> **Exercise**: What is needed here is an exact repetition of the records below, beginning at the line that has "Given: Click the" and stopping after the line that has "Image resolution: width=1232".

> **Listed entries**:
◆ ◆ ◆ ◆ ◆ ◆ ◆

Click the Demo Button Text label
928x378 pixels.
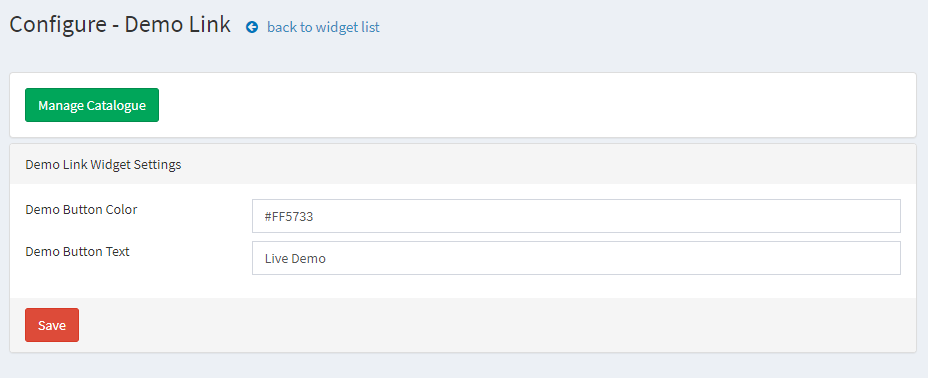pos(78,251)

◆ ◆ ◆ ◆ ◆ ◆ ◆

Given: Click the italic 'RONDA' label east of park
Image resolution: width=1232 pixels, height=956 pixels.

◆ ◆ ◆ ◆ ◆ ◆ ◆

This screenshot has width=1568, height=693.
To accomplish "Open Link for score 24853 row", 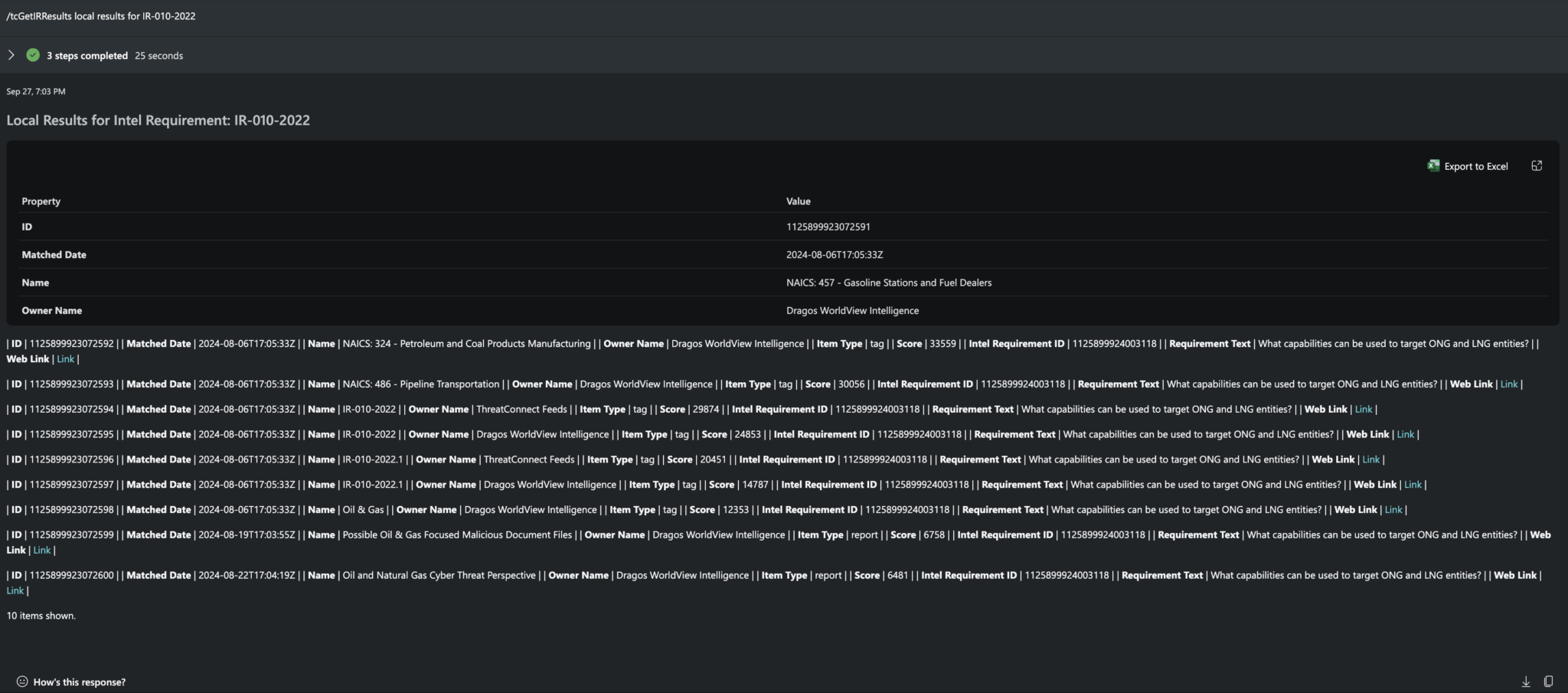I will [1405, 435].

◆ ◆ ◆ ◆ ◆ ◆ ◆

> **Written solution**:
Given: Click the italic 'RONDA' label east of park
Image resolution: width=1232 pixels, height=956 pixels.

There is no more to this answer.